Until she used those words, it hadn’t occurred to me to see these books as trophies — but they were, no less than a car, or even a house, would be for other people. I could have sold or given them away back home, but used up precious cargo space to bring them here. It wasn’t as if Ed or I ever cracked them, these days. But our parents had cleaned floors to put us through college: these books stood for how far their sacrifice had sent us.

Aroush would come at eight o’clock every morning, like a regular child to regular school.

“I just can’t imagine Mrs. Mansour with three children,” I told my friend Minnie the next day. “She seems too young. Or, more than young: ageless. Her complexion is like bone china.” Absently I ran my fingertips along a shawl whose peacock-feather pattern changed from blue to green and back in the light.

We were browsing Abdullah’s Gift and Novelty Shop for toys I could use with my new student.
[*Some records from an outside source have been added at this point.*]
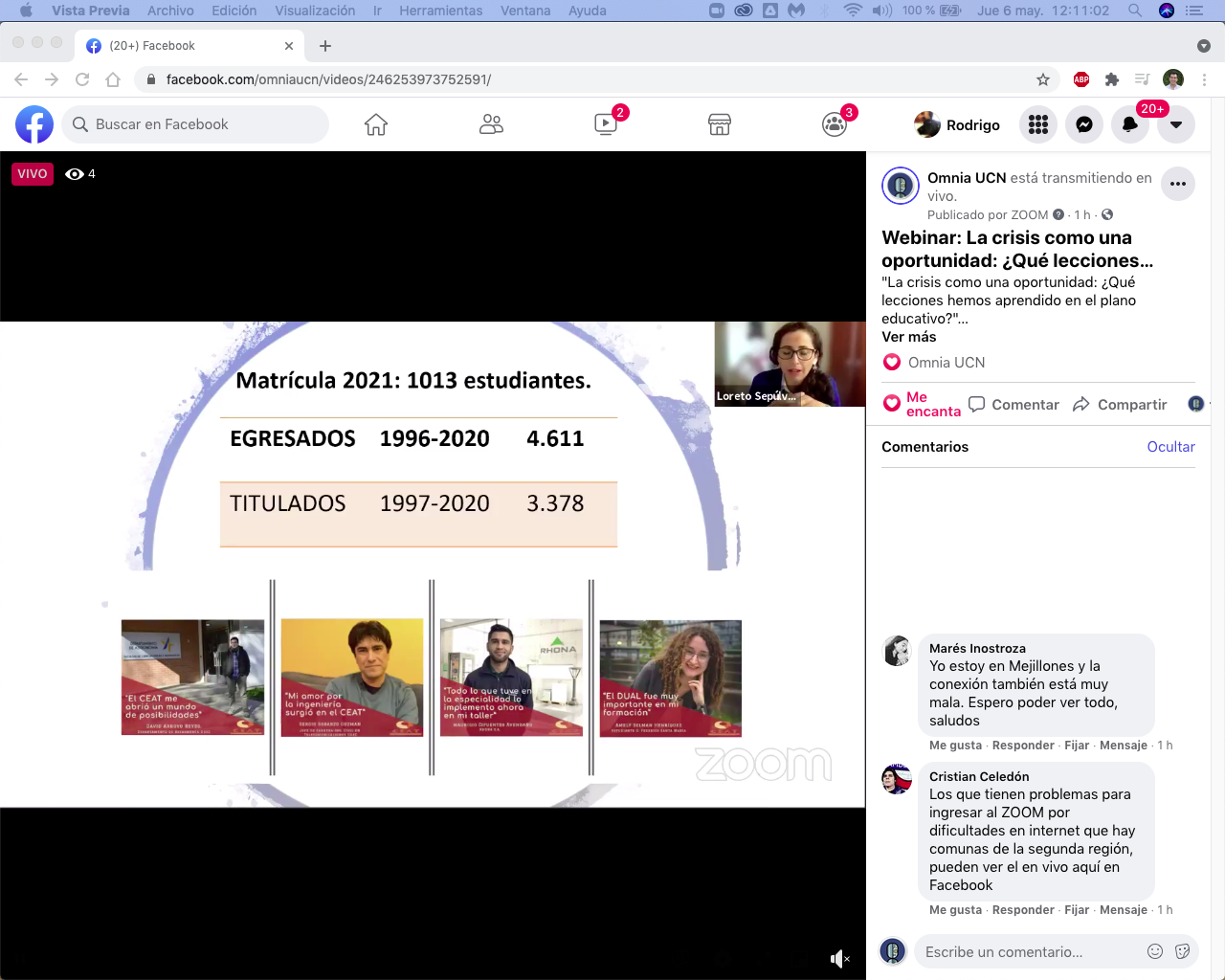Open the Marketplace icon
The height and width of the screenshot is (980, 1225).
720,124
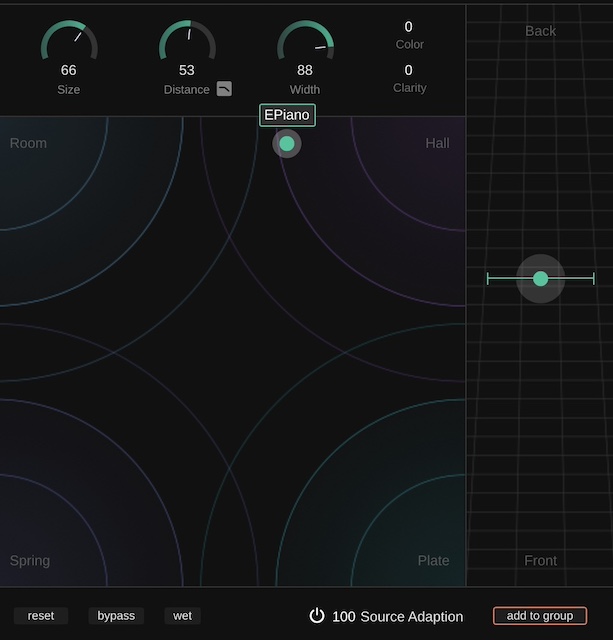Image resolution: width=613 pixels, height=640 pixels.
Task: Click the Width knob dial
Action: coord(305,42)
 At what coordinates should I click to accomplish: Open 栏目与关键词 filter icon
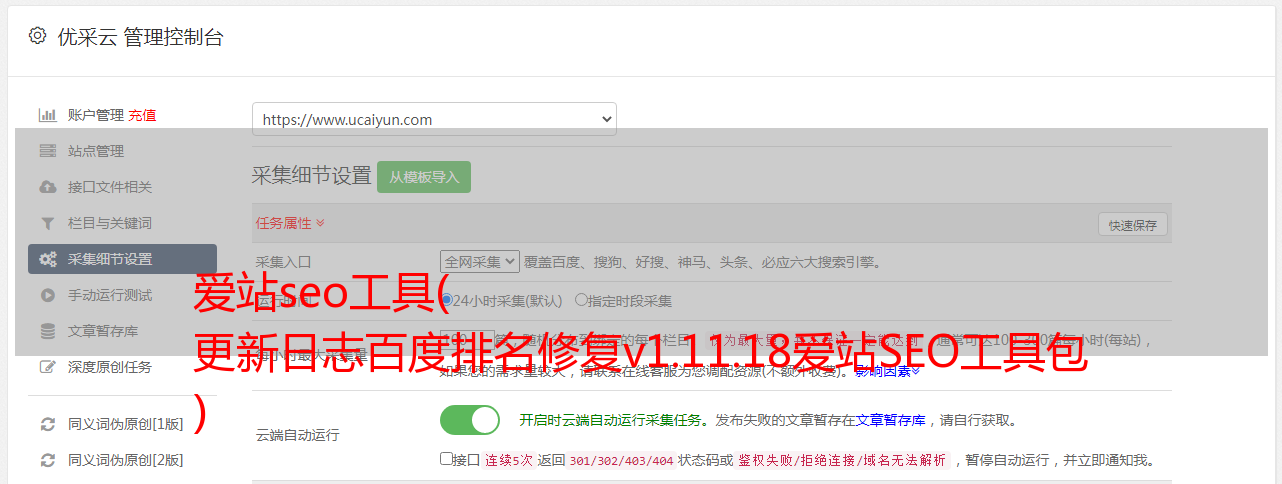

It was Minnie’s day off. She’d been the Mansours’ maid for sixteen years, starting before Aroush’s eldest brother was born. “Oysters,” Minnie said. “That’s her secret. Madame eats one every night, to keep herself beautiful. And her skin cream, from Paris, has caviar in it.” Minnie followed me through the store with her hands clasped behind her back. She herself touched nothing, as if to do so would require a special kind of permission not likely to be granted.

I picked up a twin-bell alarm clock and set it to ring.

“What is that for?” Minnie pointed with her chin.

“Testing her response to sound,” I said.

“You think there’s a problem with her hearing?”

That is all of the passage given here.